__Exercise set__
1 > According to the blog post about the weekend visit to Asashina, how many tatami mat rooms does Kat's bungalow have?
2 > Extend the blog post about the weekend visit to Asashina, picking up after its final sentence.

__Source text__
----

18th November - Time to get naked!!!

After a little visit from Kat last weekend, I decided to go check out her corner of the paddy field in a village called Asashina in Saku City. Having just been paid I thought nothing of jumping on the shink and was there in 20minutes flat. I picked up some weekend supplies from the supermarket (Chu Hai's, red wine, crisps and chocolate centred koala biscuits) and then in very broken Japanese gave a taxi driver directions to Kat's rice paddy. She has a lovely little bungalow complete with wooden floors, 3 tatami mat rooms and open plan kitchen. Her toilet and sink are nowhere even near her kitchen - very lucky! Having said that, she is miles from civilisation, gets woken by a rice paddy workers alarm at 6 EVERY morning - that is if the cockerels haven't got in first, has 4 buses a day do pick-ups at a stop 20mins walk from her house and I'm pretty sure the temperature dropped to about minus 20 degrees during the night. She sent me to bed with a wooly hat and I thought she was joking... but she wasn't. Any other JETs reading - it's definitley the coldest place in Nagano!

----

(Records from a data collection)
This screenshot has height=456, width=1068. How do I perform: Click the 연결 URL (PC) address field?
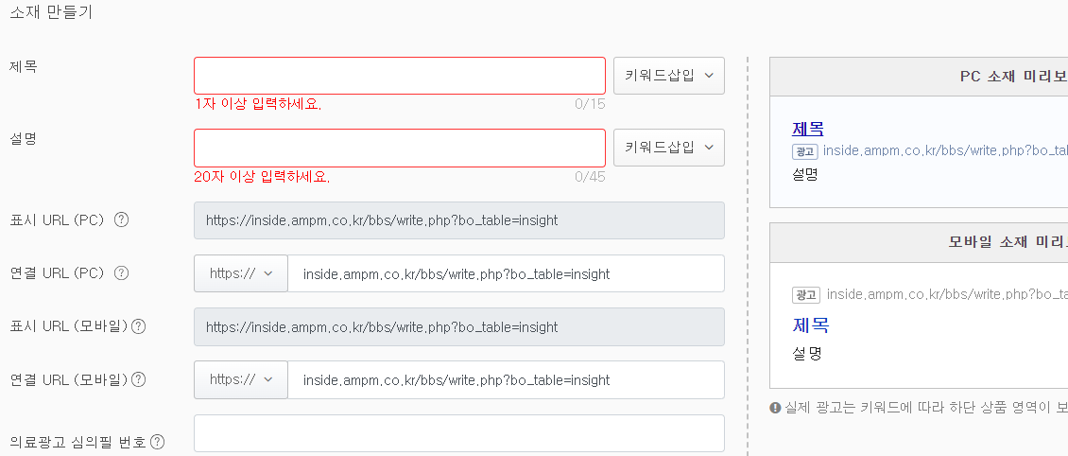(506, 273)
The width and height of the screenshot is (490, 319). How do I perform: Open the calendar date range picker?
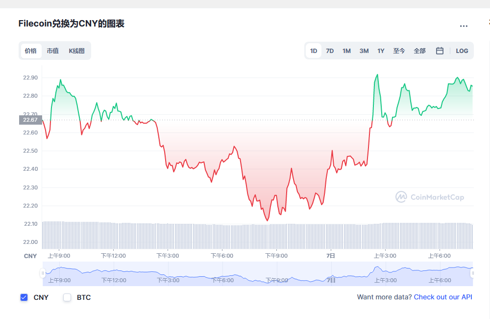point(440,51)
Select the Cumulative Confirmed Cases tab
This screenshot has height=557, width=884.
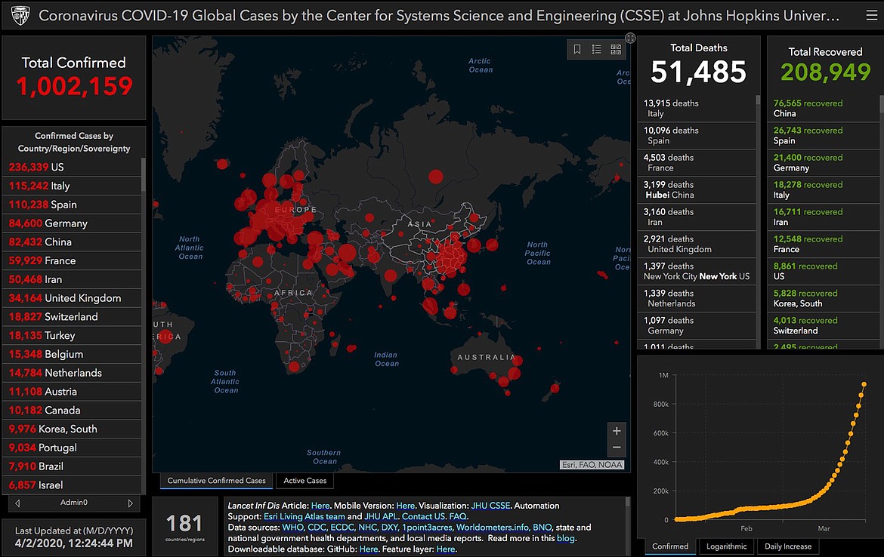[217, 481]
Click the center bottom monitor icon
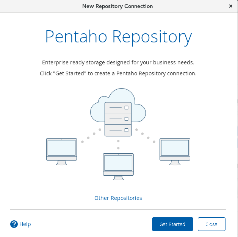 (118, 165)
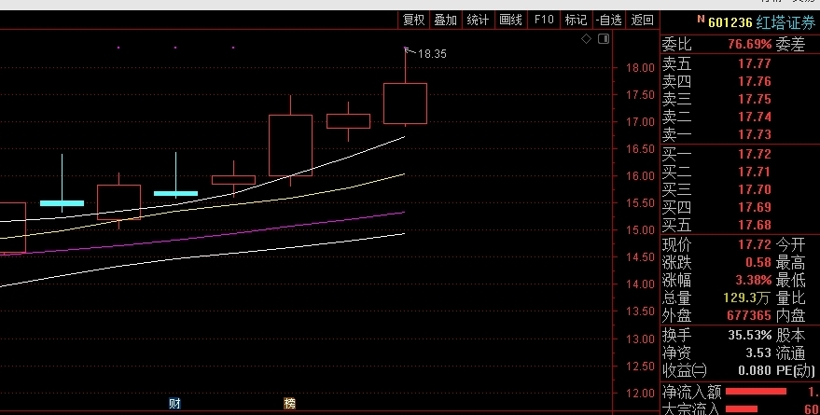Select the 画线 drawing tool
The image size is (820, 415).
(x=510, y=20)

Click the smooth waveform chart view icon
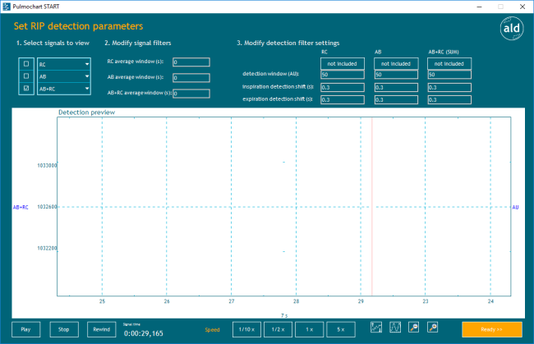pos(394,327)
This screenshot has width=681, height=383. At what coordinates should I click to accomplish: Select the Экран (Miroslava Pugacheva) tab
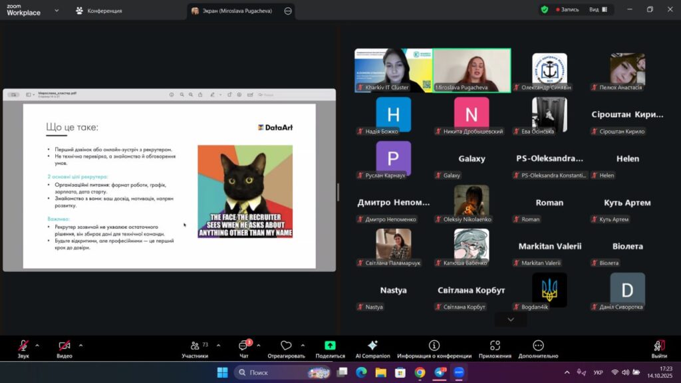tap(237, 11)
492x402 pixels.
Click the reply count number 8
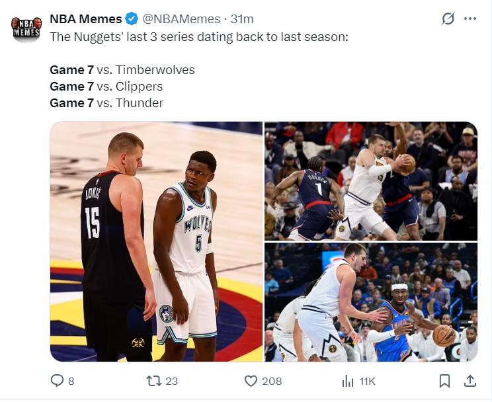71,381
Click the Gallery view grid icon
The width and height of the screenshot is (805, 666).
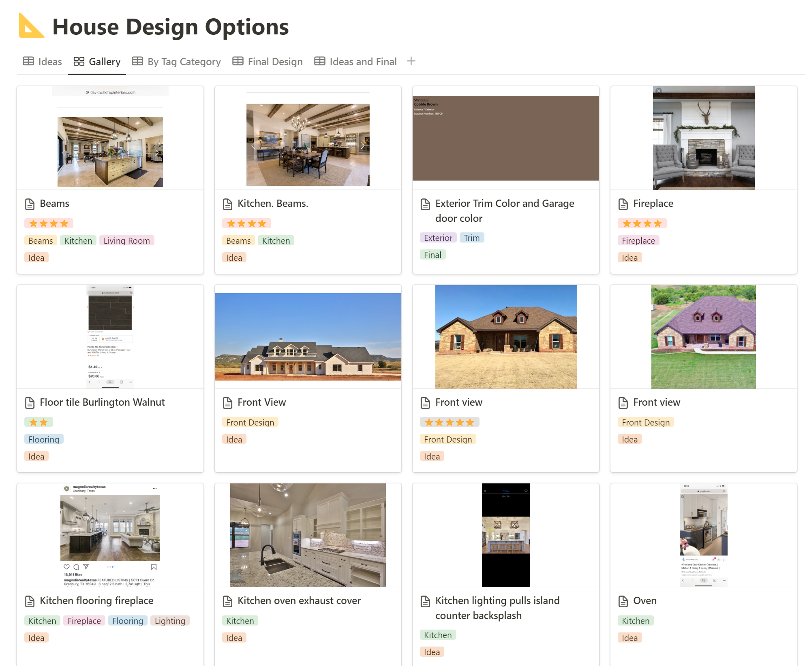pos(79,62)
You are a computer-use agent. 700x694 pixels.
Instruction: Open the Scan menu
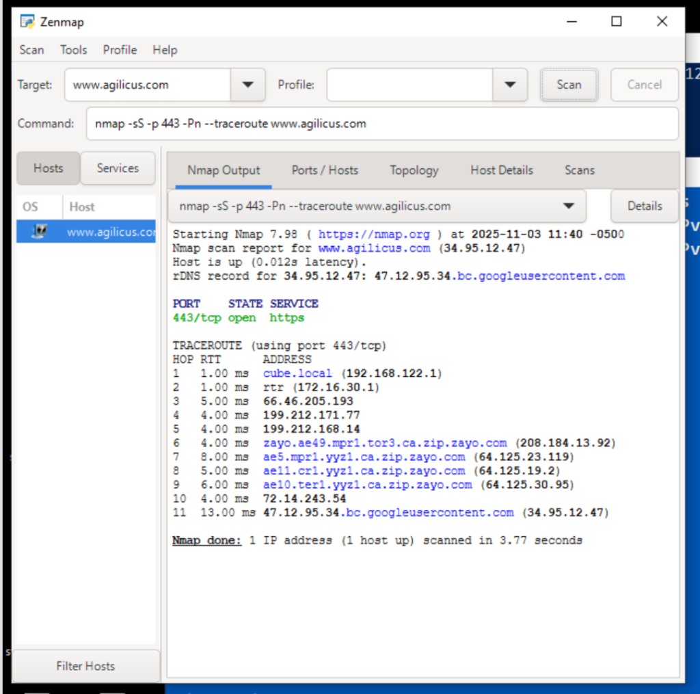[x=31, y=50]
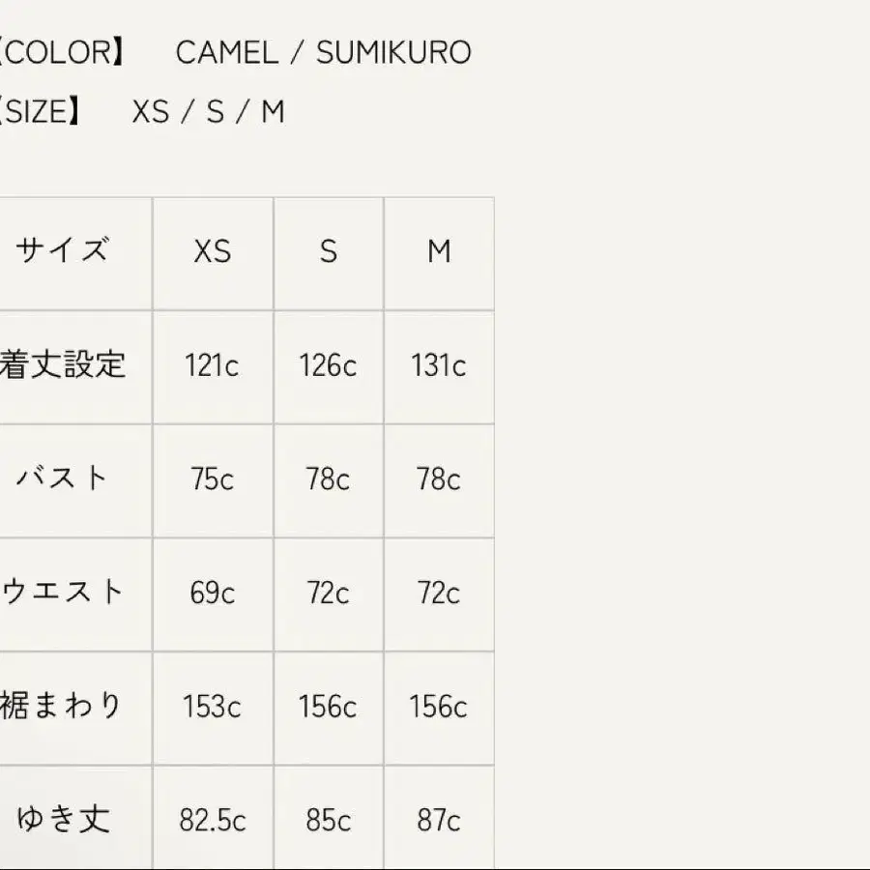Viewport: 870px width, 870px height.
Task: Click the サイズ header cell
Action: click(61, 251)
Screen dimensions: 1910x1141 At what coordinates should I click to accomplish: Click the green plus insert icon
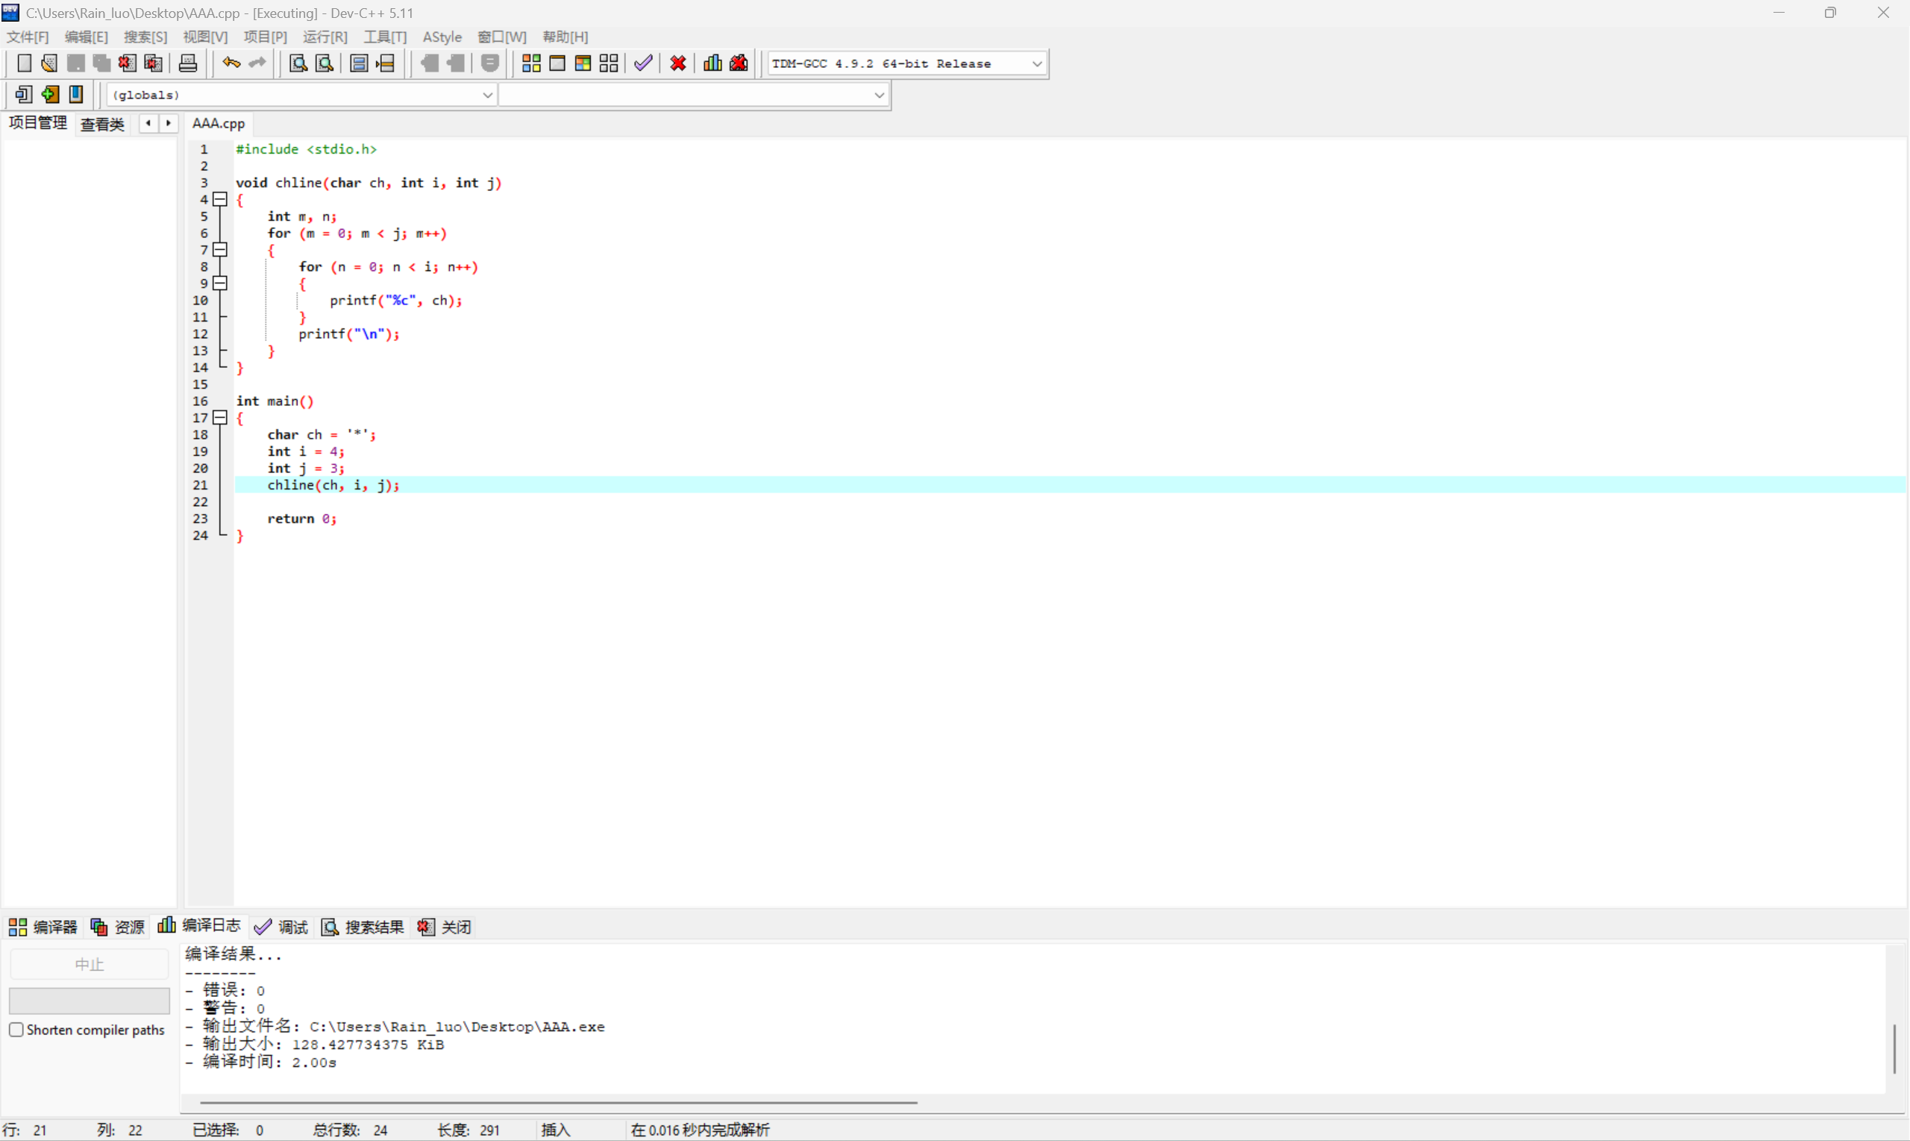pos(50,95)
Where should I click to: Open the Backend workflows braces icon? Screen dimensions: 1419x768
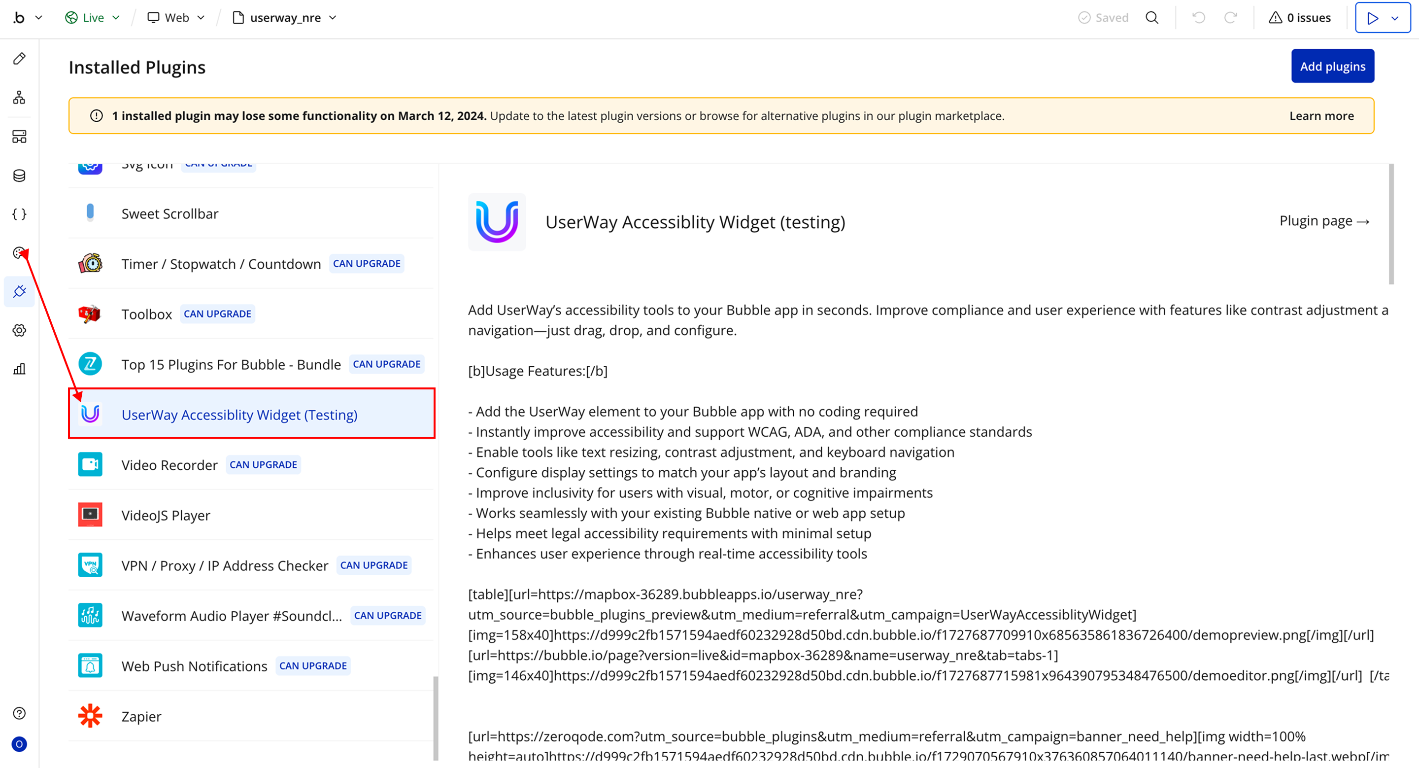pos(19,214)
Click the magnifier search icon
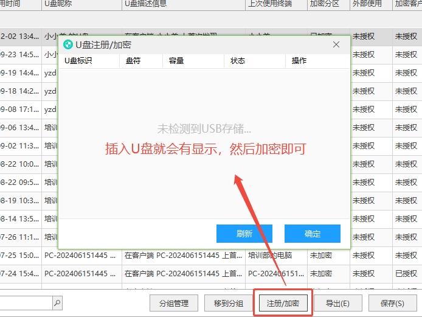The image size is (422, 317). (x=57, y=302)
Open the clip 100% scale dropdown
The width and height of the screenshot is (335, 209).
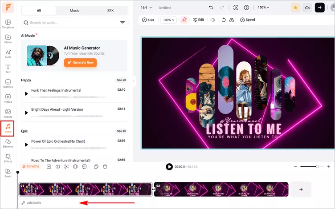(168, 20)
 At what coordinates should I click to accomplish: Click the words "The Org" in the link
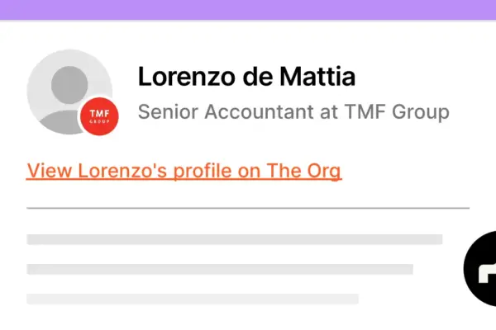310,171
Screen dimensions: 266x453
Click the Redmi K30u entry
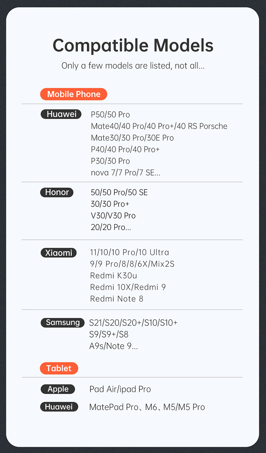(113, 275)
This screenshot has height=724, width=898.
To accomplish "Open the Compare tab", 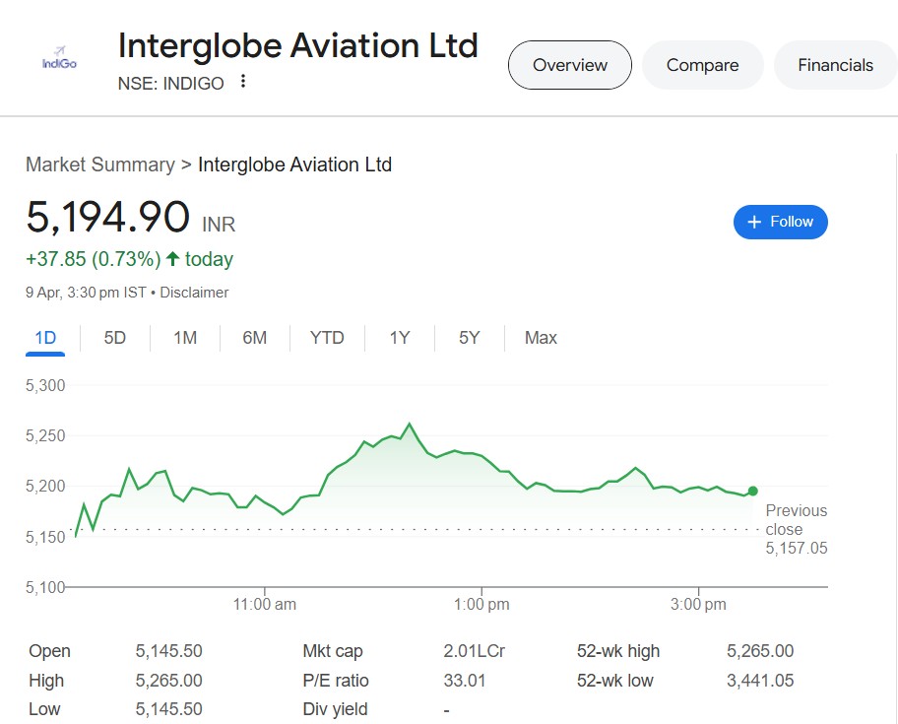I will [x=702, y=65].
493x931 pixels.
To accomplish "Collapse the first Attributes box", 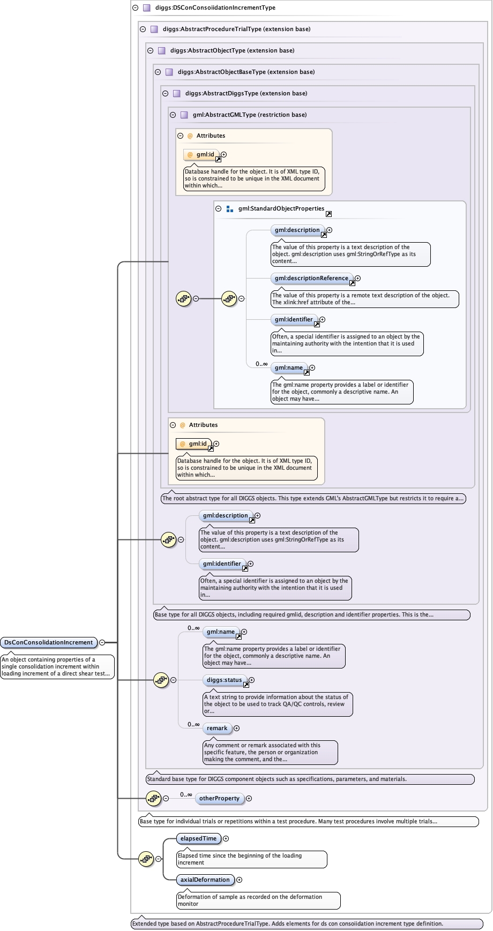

----

__Answers for this exercise__
1 > Three.

2 >
The next morning, Kat agreed to take me to my first onsen in her village. Having been able to avoid it for the last 4 months, the sheer chill in my bones was enough to make me jump at the chance to spend the morning relaxing in a hot tub - regardless of the fact I would be completely naked with a bunch of strangers. Naked. So, basically here's what you do. You walk into a changing room where you take off ALL of your clothes and don't even get a towel to hide in. You then stand completely naked until your friend/mother/sister/grandmother/child is ready and you walk into a large comunal shower (via a room where fully clothed people are putting on makeup and drying their hair). You grab a stool and sit down in front of a shower and scrub yourself clean from head to eh... toe. Once you're clean, you're free to'go onsen'.

Maybe I should have mentioned this earlier but the onsens are split into two - one for men and one for women. The showers are quite big, I think there were maybe 6 or 7 other women there but I didn't lift my head long enough to count them. Kat and I then moved through the glass doors so we were outside in the fresh air. Naked, still naked. You have to resist the urge to run to the onsen and hide in the water, so that you can delicately climb into the rock pools filled with hot water and natural minerals. In this particular onsen there is a lovely waterfall trickling into pool and there are beautiful golden trees surrounding you. Of course, none of this meant anything to me becuase now I was trying to sit in the CLEAR and relatively still water in the most optimum concealing position - which I found out is impossible when you are NAKED!!!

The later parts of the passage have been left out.